PROVIDED RECORDS =>
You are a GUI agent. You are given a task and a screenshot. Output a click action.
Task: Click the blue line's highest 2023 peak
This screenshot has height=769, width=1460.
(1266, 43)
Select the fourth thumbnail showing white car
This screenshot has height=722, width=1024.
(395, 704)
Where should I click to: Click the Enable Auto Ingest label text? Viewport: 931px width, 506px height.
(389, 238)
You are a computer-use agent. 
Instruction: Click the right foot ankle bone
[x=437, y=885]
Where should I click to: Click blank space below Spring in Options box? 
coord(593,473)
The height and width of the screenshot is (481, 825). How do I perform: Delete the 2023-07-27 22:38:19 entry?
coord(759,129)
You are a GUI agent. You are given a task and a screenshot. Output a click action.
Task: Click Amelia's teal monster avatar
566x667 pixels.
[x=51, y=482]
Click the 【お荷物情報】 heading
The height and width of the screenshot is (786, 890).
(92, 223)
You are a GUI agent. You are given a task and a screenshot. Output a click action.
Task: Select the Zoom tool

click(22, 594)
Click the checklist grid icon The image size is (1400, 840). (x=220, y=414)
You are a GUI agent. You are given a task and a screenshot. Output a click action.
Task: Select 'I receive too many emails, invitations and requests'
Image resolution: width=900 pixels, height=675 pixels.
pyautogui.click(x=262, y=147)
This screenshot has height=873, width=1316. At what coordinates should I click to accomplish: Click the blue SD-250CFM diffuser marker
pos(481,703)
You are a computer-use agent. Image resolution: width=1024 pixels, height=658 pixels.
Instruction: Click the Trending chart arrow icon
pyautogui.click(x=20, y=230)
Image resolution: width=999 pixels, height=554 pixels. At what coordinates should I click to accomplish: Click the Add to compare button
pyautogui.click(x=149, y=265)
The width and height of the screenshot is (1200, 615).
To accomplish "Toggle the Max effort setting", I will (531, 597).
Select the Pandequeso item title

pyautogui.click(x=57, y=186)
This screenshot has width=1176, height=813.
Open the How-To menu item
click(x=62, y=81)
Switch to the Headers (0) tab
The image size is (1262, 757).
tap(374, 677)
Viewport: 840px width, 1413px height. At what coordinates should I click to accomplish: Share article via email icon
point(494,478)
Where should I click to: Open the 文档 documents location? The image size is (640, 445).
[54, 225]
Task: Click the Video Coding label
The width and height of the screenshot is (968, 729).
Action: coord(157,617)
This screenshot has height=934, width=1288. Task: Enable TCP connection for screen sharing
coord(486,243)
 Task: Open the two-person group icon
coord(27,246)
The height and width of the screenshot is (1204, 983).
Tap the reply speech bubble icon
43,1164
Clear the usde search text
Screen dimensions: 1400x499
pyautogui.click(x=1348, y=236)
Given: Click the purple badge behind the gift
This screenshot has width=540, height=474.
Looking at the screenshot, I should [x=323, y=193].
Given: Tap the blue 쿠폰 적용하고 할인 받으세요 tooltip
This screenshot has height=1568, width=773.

PROBLEM DESCRIPTION => Find the line that contains "Given: Tap the blue 쿠폰 적용하고 할인 받으세요 tooltip". Repeat it and every line after it, exactly as written, up to and including the last line of the records above.

YOUR SOLUTION =>
Given: Tap the blue 쿠폰 적용하고 할인 받으세요 tooltip
This screenshot has height=1568, width=773.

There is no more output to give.